## [Text shown]

2020 was expected to be a turning point year for Formula 1: with most of the drivers out of contract and an incoming massive rule change, the 70th F1 World Championship was settled to be a year full of commitment and, moreover, expenses for all the teams. But plans got overturned when Coronavirus turned into a worldly spread pandemic, forcing the Circus into the path of an economic crysis.
Following the Australian’s GP controversy, Formula 1 remedial actions were quickly put on the table and approved by all the teams: technical regulation changes, including the reintroduction of ground effect, have been postponed to 2022 and the new budget cap for 2021 has been lowered from 170 to 150 million dollars. McLaren, in particular, is even asking for an even higher reduction to $ 100m, but front runner teams -having to face massive extra R&D costs as components constructors and suppliers- opposed.
FIA president Jean Todt, interviewed by Auto Motor Und Sport, makes clear that those damage lessens may just not be enough to keep every team surfacing through the waves. It’s indeed estimated that every postponed or cancelled race represents a $2m worth sunk-cost for every team, threatening the stability even of more established companies.
“[Even by dropping the cap more] we cannot rule out the loss of some teams and I hope we do not get into this situation.”
The Frenchman, from his FIA’s president role, is trying to have an even wider look to what the consequences of Covid-19 for Formula 1 as a whole could be: “[After the eventuality of some drop-offs] then we would have to ask ourselves fundamental questions with the holders of commercial rights, such as: what should Formula One look like in the future? In the worst-case scenario, Formula One as we know it today would no longer be possible.”

## [Information]
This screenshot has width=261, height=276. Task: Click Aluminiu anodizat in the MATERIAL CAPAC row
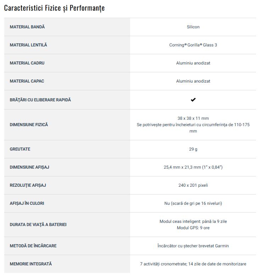tap(193, 81)
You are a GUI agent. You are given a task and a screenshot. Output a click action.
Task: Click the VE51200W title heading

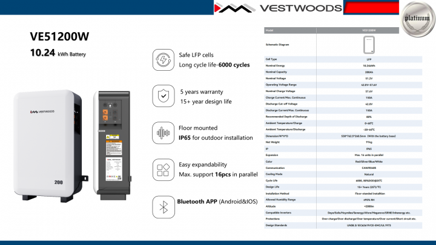55,37
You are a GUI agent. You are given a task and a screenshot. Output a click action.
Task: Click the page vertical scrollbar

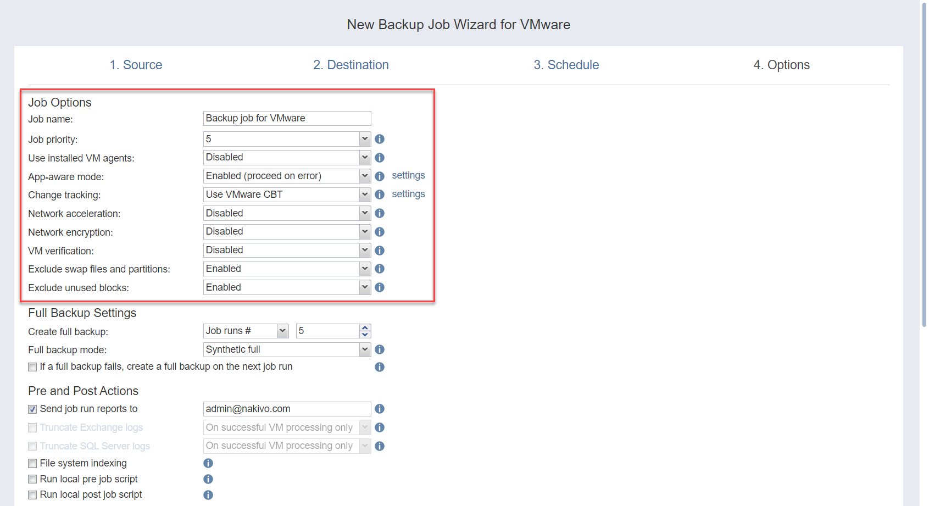point(924,165)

## [Work order 1]
List every dollar amount that appears in the text about Formula 1 and the pandemic, noting what each refers to.
## [Work order 2]
Continue the text about Formula 1 and the pandemic, picking up after its final sentence.

## [Written reply 1]
- 170 million dollars: the 2021 budget cap as originally set
- 150 million dollars: the lowered 2021 budget cap
- $100m: the further reduction McLaren is asking for
- $2m: the sunk cost for every team of each postponed or cancelled race

## [Written reply 2]
Such a strong consideration refers also to the budget cap debate, which –according to Todt- won’t work as a magic wand. Smaller teams indeed fear that even with a $150m cap, they still won’t be able to compete at the top, concern to which Todt replied: “I understand this position, but I do not believe in miracles. The differences between the big and smaller teams must be narrowed, but we must not start to dream. It will never be the case that a small team can compete regularly against a large team on an equal footing."
“We must not lie to ourselves. If we are talking about 120, 130 or 140 million dollars, that is the cost cap without exceptions, for the big teams, the exemptions make up more than 100 percent of the cost cap. Now, when the budget cap is reduced, they have even expressed the wish to extend the exemptions. But I am against it.”